I was lucky to get my hands on an awesome bloodline for hardiness and temperament.  It is very "dependable" or in dog terms "close to type" because it has been line bred for years.

The breeder I've bought many rabbits from will breed all his does out one year, then breed them back in.  When he likes a litter he'll linebreed on it too.  He keeps it tight.

Until you are really confident with your breed, it's best not to breed too closely unless a more experienced breeder can look at pedigrees and get their hands on the rabbits.

I just have one little JW that is my son's pet, not for breeding.  I did talk to breeders for a long time before I bought her and got my hands on several show JW's.  The first thing to look out for is "pinboned" AKA boney butt.  As you stroke across the topline, where it drops to the ground should not be boney.

If your half siblings are pinboned, then don't breed them together. 
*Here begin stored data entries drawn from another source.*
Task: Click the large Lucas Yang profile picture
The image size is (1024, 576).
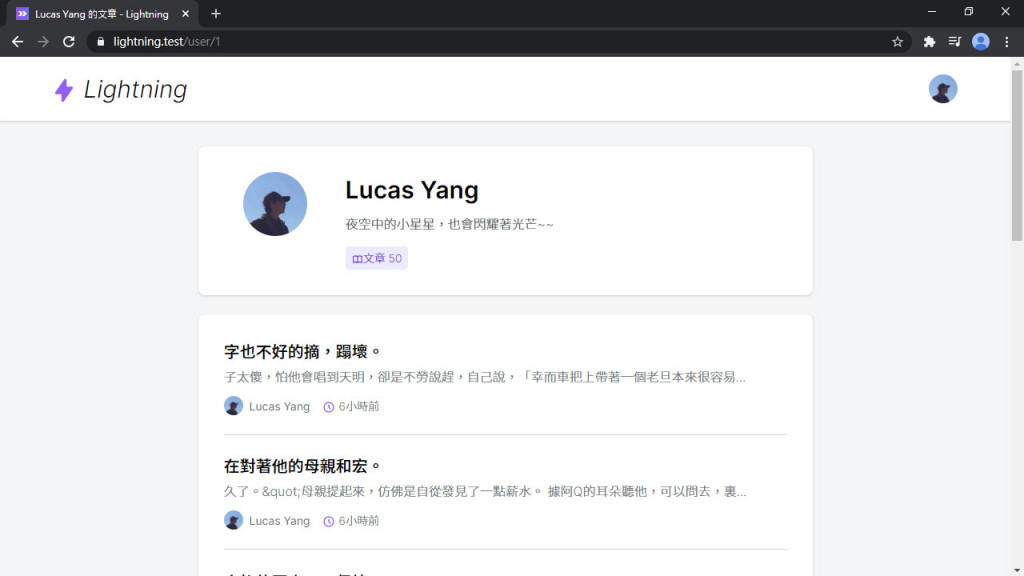Action: (x=275, y=204)
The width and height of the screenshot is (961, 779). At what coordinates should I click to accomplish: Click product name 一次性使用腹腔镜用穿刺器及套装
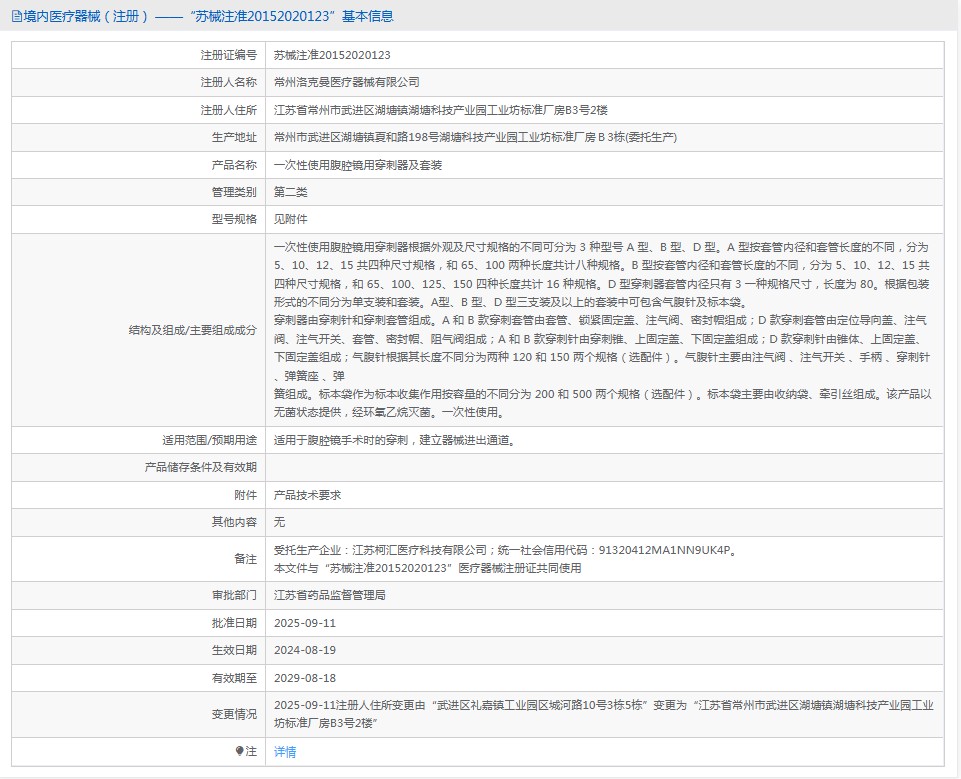click(357, 165)
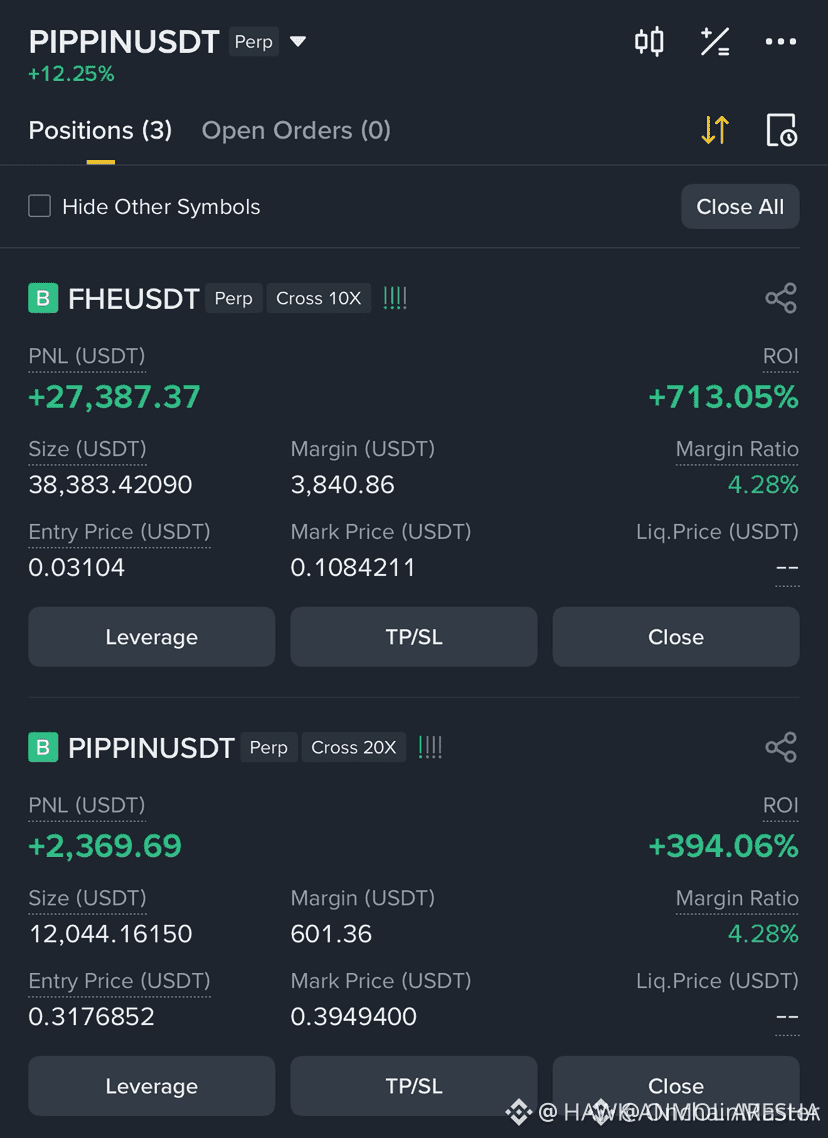Adjust Leverage for FHEUSDT position

[x=152, y=637]
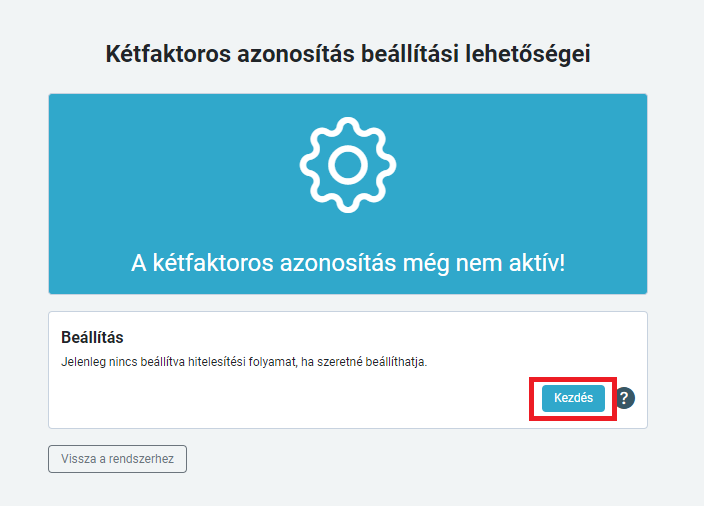704x506 pixels.
Task: Click the 'A kétfaktoros' banner text start
Action: 202,263
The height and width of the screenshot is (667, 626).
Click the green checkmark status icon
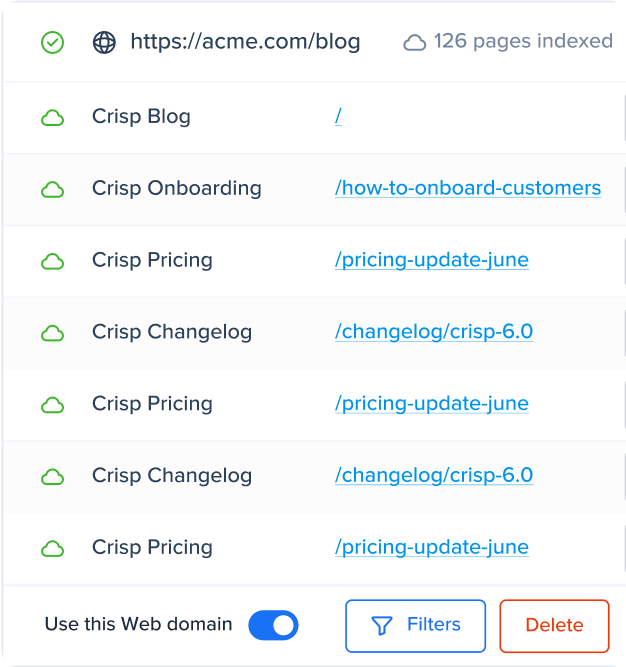52,42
I will shut up know because that it the extent of my knowledge on JW's.


----------



## CrimsonRose

depends on what you are breeding for? If breeding for meat then yes they should be fine! If breeding to sell as pets then I would avoid it... UNLESS as stated above they have some amazing traits you wish to duplicate in the babies...


----------



## woodleighcreek

I probably wont then.


----------



## ChickenPotPie

If you think they're well matched go for it.  You can breed anything to anything as long as you're prepared to cull.


----------



## woodleighcreek

I was actually just thinking about future breedings.


----------



## tortoise

ChickenPotPie said:
			
		

> as long as you're prepared to cull.


Good call.


----------